World War II era coat still holds special meaning
Published 6:10 pm Tuesday, March 3, 2020
AULANDER & MERRY HILL – The gift of a warm coat for a young child in a war-torn nation still has meaning between two total strangers over 72 years later.
It was at the end of World War II when the now late Katie Rawls of Aulander heard a knock at her door. There, an individual representing the Evangelical Relief Society informed Mrs. Rawls of an effort to collect clothing and shoes for families still struggling overseas in the aftermath of the war.
“I was only 13 years-old at that time, so I don’t remember the exact items that my mother donated that day,” said Stanley Rawls, formerly of Aulander now living in Merry Hill.
What the young teen and his family did learn was that a coat once worn by Stanley found a new owner some 4,200 miles away across the Atlantic Ocean. And how was that connection made….especially in 1948, long before the advent of email, text messaging and Facebook?
It seems that Stanley Rawls had a penchant for marking his items of clothing with his name and address.
“I had written my name and address inside that coat….I do remember that,” he said. “I had outgrown that coat; I guess that’s why my mother donated it.”
Sometime in the early stages of September 1948, a letter arrived, addressed to Stanley, at the Rawls home.
“I just recently came across that letter while going through some things of my late wife who died last year,” Rawls said. “I remember getting that letter because it was written in German. My mother got Mr. [Frank] Guttu to translate the letter. He held a position at the POW Camp in Ahoskie during World War II.”
The letter was written by Frau (Mrs.) Kaetha Engelhardt of Erbach, Germany.
“Through your kind donation we received a coat for our ten year old son,” Mrs. Engelhardt wrote. “We found your address in it and wish to take this opportunity of expressing our heartfelt thanks for your kindness. The coat pleased our son very much, it fits him very well and he proudly wears it.”
She went on to explain in the letter that her family had been unable to purchase clothing for several years.
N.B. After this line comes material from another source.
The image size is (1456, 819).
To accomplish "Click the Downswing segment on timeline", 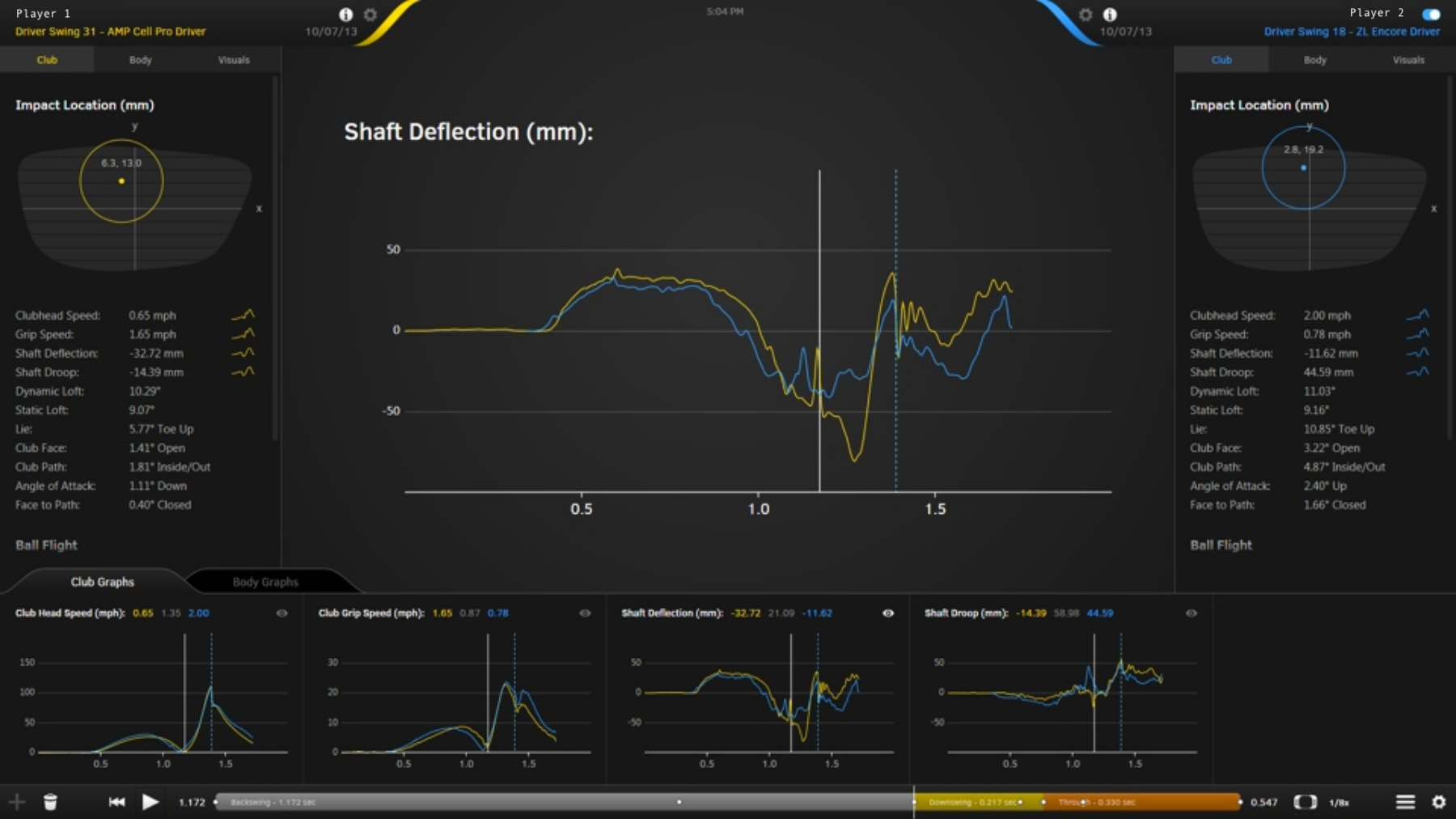I will (971, 802).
“For this reason our clothes are badly worn, and then too the children have grown out of them. It is really hard to provide the children with proper clothing,” she wrote.
At the end of the letter, 10-year-old Wilfried Engelhardt added his personal thoughts, writing, “I want to close my mother’s letter by thanking you very much for the coat. It has pleased me very much, and will try to always keep it nice and clean.”
This “feel-good” story could have very well ended when the Rawls family read the translated letter in late September of 1948. However, 72 years later, a happenstance relationship between a member of the Rawls family and a German-speaking friend in Virginia Beach rekindled this story.
“Lee Rawls, who also lives in Virginia Beach, knew Hans Griebl,” Stanley Rawls explained. “Lee showed Hans, whose family is German, a copy of the letter sent back in 1948. Earlier this year, Mr. Griebl made a trip to Germany. While he was there, he checked to see if there were any members of the Engelhardt family still living in Erbach. Low and behold, he meets Wilfried Engelhardt, the little boy who got my coat back in 1948. He’s now 82-years-old.”
In return, Engelhardt sent Stanley Rawls a letter, dated Feb. 1 of this year.
“We are joined by an almost unbelievable care package initiative in 1948,” Engelhardt wrote. “I can’t remember the occurrence of receiving the coat myself, but receiving such a well-preserved garment just three years after the end of World War II was of extraordinary high value for my family. For sure I wore this coat until I grew out [of it] and maybe my eight years younger brother, unfortunately [now] passed away, also derived benefit from this coat.”
Engelhardt called this story, “extremely rare.”
“I would like to thank your parents for their generous and compassionate behavior back then. I would like to wish you and your family many years of health,” Engelhardt said in closing the letter.
For Rawls, the fact that this story has survived nearly 75 years is unique.
“There’s so much bad news today….shootings, and things like that; I just wanted to share some good news,” Rawls stated. “This story is good news. It warms my heart that my mother made such a donation all those years ago, and that the family who received the clothing felt that they needed to reach out and say thanks from the other side of the world.”